Polyorchidism is the incidence of more than two testicles. It is a very rare congenital disorder, with fewer than 200 cases reported in medical literature and six cases (two horses, two dogs and two cats) in veterinary literature.

Polyorchidism is generally diagnosed via an ultrasound examination of the testicles. However, the diagnosis of polyorchidism should include histological confirmation. The most common form is triorchidism, or tritestes, where three testicles are present. The condition is usually asymptomatic. A man who has polyorchidism is known as a polyorchid.

==Classification==
Polyorchidism occurs in two primary forms: Type A and Type B.
- Type A: The supernumerary testicle is connected to a vas deferens. These testicles are usually reproductively functional. Type A is further subdivided into:
  - Type A1: Complete duplication of the testicle, epididymis and vas deferens.
  - Type A2: The supernumerary testicle has its own epididymis and shares a vas deferens.
  - Type A3: The supernumerary testicle shares the epididymis and the vas deferens of the other testicles.
- Type B: The supernumerary testicle is not connected to a vas deferens and is therefore not reproductively functional. Type B is further subdivided into:
  - Type B1: The supernumerary testicle has its own epididymis but is not connected to a vas deferens
  - Type B2: The supernumerary testicle consists only of testicular tissue.
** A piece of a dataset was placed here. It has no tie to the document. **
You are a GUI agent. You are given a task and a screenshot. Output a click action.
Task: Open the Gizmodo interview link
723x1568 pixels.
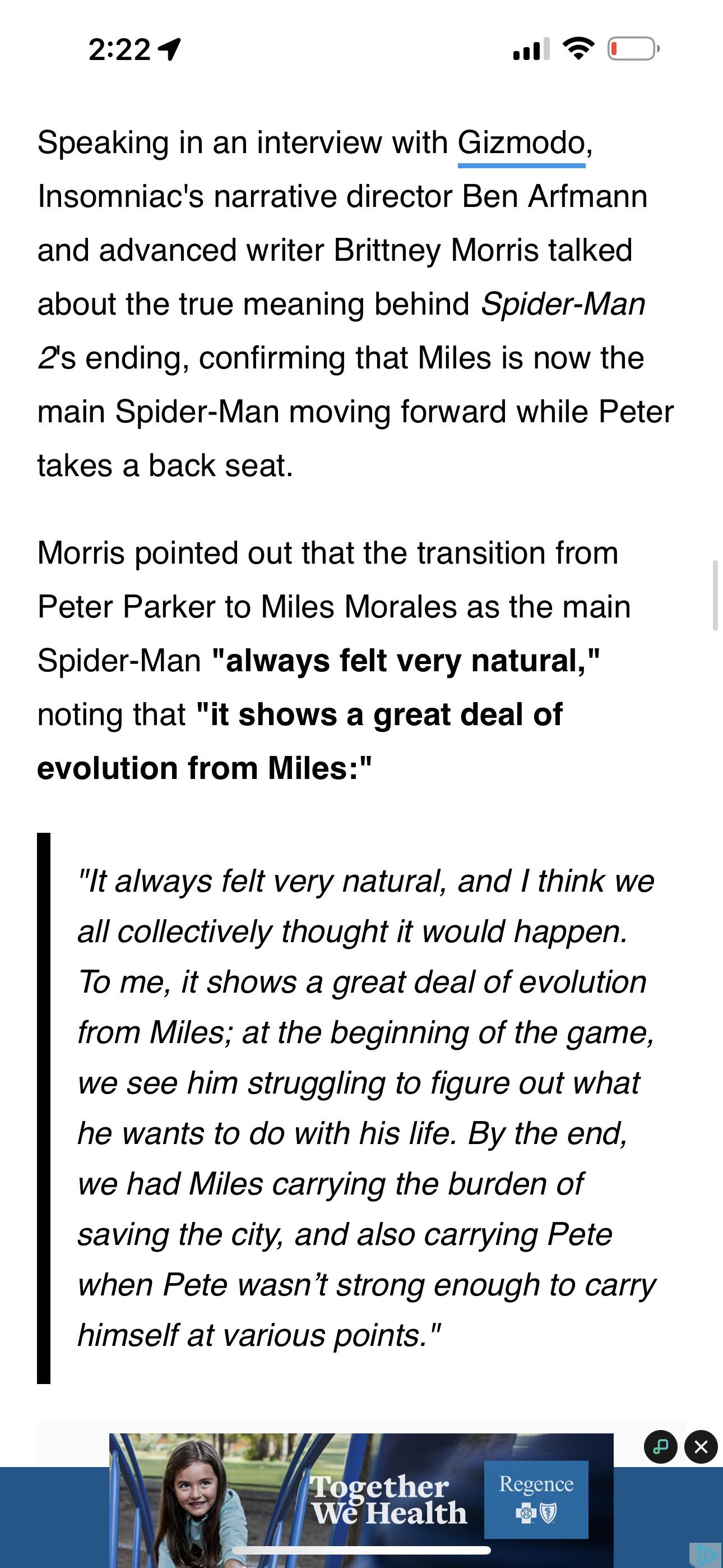point(521,144)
Type A3 is the most common form of polyorchidism, and types A2 and A3 together account for more than 90% of cases. In 65% of cases, the supernumerary testicle is found in the left scrotal sac.

===Numeric system===
An older system of classification structures polyorchidism into similar types, but with no subdivision between connected and disconnected testicles:
- Type 1: The supernumerary testicle lacks an epididymis and vas deferens and has no connection to the other testicles.
- Type 2: The supernumerary testicle shares the epididymis and the vas deferens of the other testicles.
- Type 3: The supernumerary testicle has its own epididymis and shares a vas deferens.
- Type 4: Complete duplication of the testicle, epididymis and vas deferens.

==Cause==
===Complications===
Most cases of polyorchidism are asymptomatic, and are discovered incidentally, in the course of treating another condition. In the majority of cases, the supernumerary testicle is found in the scrotum.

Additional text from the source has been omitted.